-- Eingabedaten --
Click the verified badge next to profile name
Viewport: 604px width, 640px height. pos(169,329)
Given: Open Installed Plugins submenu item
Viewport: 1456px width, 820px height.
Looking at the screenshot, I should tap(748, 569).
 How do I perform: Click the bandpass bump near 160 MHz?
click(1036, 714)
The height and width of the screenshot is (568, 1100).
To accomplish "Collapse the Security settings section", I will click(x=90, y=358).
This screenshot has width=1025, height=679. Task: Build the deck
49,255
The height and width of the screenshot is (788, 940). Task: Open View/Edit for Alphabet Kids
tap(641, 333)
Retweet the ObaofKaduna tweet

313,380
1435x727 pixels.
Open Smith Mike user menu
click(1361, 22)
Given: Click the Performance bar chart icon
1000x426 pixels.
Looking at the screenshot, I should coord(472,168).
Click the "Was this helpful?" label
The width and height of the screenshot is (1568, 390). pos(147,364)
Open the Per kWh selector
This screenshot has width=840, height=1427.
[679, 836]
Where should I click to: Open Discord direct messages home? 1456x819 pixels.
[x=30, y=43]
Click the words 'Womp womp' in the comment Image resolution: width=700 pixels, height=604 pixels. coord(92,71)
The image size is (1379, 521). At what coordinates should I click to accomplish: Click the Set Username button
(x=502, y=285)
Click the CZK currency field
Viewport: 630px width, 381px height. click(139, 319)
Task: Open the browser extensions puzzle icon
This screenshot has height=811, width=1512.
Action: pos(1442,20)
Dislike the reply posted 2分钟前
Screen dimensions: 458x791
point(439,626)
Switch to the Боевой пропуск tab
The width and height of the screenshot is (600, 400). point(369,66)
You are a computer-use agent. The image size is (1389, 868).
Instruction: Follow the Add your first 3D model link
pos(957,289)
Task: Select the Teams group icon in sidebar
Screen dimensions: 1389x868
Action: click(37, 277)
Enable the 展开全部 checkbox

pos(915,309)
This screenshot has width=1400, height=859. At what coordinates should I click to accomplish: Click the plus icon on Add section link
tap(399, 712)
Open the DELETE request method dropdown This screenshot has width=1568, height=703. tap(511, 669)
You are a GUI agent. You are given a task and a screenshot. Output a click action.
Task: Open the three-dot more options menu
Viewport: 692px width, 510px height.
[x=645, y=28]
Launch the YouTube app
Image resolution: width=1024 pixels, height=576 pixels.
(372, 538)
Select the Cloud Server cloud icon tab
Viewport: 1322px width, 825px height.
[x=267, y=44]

-- Zu erledigen --
Wie lauten die Zeilen der Datensätze, beginnend mit der Zeile, die „Open the DELETE“ enthält, bis einschließlich zum Ende der Datensätze, wiedergegeben als JSON-Liste von Zeichenketten? Jede Zeile wird zu einem Eintrag, Leerzeilen entfallen.

-- Antwort --
[
  "Open the DELETE request method dropdown This screenshot has width=1568, height=703. tap(511, 669)",
  "You are a GUI agent. You are given a task and a screenshot. Output a click action.",
  "Task: Open the three-dot more options menu",
  "Viewport: 692px width, 510px height.",
  "[x=645, y=28]",
  "Launch the YouTube app",
  "Image resolution: width=1024 pixels, height=576 pixels.",
  "(372, 538)",
  "Select the Cloud Server cloud icon tab",
  "Viewport: 1322px width, 825px height.",
  "[x=267, y=44]"
]